A decision based on administrative law principles

As stated above, the decision of the Supreme Court of Canada that overturned the decision of the Federal Court was in utter disregard of the principles of administrative law and equity. The decision ought to have been rendered in favour of the NWAC, based on the principles of administrative law, due to the following reasons (Parpworth 98). First, it is apparently clear that the government is an entity that has enough resources.

In other words, it would be obnoxious, albeit ludicrous to argue that the government of Canada, with all its resources and strength, would have found difficulties in funding the simple activity that the NWAC was engaged in the negotiations. Having funded all the other groups in isolation of the NWAC lays testimony to this fact. Thus, a fair decision would have to take this into account in deciding the matter. Second, the government was under an obligation to fund the activity in its entirety, having funded part of it. As observed above, the government is a servant of all in matters of administration, with no differentiation or favour.

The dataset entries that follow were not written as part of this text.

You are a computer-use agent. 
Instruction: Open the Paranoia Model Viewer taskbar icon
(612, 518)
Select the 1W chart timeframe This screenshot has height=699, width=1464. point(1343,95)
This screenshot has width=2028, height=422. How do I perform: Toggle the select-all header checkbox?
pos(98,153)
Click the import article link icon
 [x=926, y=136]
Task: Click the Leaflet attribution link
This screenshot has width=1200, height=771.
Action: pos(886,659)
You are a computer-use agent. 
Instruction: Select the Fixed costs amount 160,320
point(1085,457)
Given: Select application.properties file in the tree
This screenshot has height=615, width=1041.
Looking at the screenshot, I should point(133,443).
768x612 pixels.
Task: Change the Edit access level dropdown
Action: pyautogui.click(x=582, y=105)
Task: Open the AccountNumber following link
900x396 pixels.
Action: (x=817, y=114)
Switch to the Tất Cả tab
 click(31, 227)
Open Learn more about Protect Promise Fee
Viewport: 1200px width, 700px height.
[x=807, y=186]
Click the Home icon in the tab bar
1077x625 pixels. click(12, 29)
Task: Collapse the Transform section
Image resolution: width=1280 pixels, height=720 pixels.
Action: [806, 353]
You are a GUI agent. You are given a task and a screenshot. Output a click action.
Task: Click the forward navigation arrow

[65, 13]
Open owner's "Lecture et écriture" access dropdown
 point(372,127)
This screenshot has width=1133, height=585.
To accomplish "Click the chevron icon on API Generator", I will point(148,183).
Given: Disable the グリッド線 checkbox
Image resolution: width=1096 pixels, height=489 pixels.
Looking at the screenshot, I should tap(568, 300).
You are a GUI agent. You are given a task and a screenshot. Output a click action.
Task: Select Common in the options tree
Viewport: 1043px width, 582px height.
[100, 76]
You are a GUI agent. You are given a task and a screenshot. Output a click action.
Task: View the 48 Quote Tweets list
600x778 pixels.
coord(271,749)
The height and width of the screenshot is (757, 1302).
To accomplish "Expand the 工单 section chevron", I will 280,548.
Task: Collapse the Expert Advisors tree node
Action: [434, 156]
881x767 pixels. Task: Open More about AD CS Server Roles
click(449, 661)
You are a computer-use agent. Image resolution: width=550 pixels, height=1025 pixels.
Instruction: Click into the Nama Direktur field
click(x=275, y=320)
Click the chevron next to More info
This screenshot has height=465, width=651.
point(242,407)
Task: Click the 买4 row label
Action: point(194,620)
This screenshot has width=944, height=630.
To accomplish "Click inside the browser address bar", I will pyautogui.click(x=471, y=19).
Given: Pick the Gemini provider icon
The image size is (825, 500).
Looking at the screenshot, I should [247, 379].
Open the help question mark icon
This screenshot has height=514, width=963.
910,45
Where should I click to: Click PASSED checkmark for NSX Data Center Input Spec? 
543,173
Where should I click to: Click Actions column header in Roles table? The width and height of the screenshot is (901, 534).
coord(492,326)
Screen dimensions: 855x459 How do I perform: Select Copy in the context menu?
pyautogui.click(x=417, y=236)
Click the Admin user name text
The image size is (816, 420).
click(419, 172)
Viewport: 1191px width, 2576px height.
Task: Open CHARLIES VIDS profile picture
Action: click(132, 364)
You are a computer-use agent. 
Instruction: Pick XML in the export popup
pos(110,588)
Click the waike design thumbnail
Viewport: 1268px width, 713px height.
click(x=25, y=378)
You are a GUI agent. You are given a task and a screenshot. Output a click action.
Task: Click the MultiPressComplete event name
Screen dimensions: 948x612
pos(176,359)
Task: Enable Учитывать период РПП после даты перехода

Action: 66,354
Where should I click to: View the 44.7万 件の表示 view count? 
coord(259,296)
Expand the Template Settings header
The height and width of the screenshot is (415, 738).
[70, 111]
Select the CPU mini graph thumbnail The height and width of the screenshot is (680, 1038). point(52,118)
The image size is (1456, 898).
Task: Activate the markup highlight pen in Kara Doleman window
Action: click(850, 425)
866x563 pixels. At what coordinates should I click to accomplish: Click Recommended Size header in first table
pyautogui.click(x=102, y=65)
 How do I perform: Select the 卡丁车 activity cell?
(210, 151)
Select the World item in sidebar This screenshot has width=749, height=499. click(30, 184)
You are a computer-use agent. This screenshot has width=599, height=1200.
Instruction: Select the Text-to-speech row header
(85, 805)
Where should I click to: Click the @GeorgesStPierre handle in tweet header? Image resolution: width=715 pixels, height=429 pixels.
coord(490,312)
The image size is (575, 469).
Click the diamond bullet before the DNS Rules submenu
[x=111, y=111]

Principles of natural justice and equity demand that the government ensures fairness in rendering its decisions and equity in its distribution of resources (Parpworth 87). Resultantly, the government acted in disrespect of natural justice by secluding and favouring certain interest groups over others. As noted, the government initially had no obligation to fund the event, as it did not stay within its mandate to finance activities that were not part of the public utility. However, the government’s decision of kindness and philanthropy to fund some of the interest groups bound it to be fair and equitable enough to fund the entire initiative.

After funding the different interest groups in the negotiations, the government’s hands were tied by administrative law to do the same for the NWAC. Going with the decision of Drake v Minister for Immigration and Ethnic Affairs (No 2) (1979) 2 ALD 634, where the court stated that administrative decisions ought to be made with judicial impartiality and detachment, the NWAC would have to receive its fair share of the funding. Additionally, an order of mandamus would have to be extended to the government to ensure that it complies with the decision of the court in line with the rule of law.

Works Cited

Cane, Peter. Administrative Law. Oxford: Oxford University Press, 2011. Print.

Fox-Decent, Evan, and Alexander Pless. “The Charter and Administrative Law: Cross-Fertilization or Inconstancy?” Administrative Law in Context. Colleen Flood & Lorne Sossin, Eds. Toronto: Edmond Montgomery, 2013: 407. Print.

Parpworth, Neil. Constitutional and Administrative Law. Oxford: Oxford University Press, 2012. Print.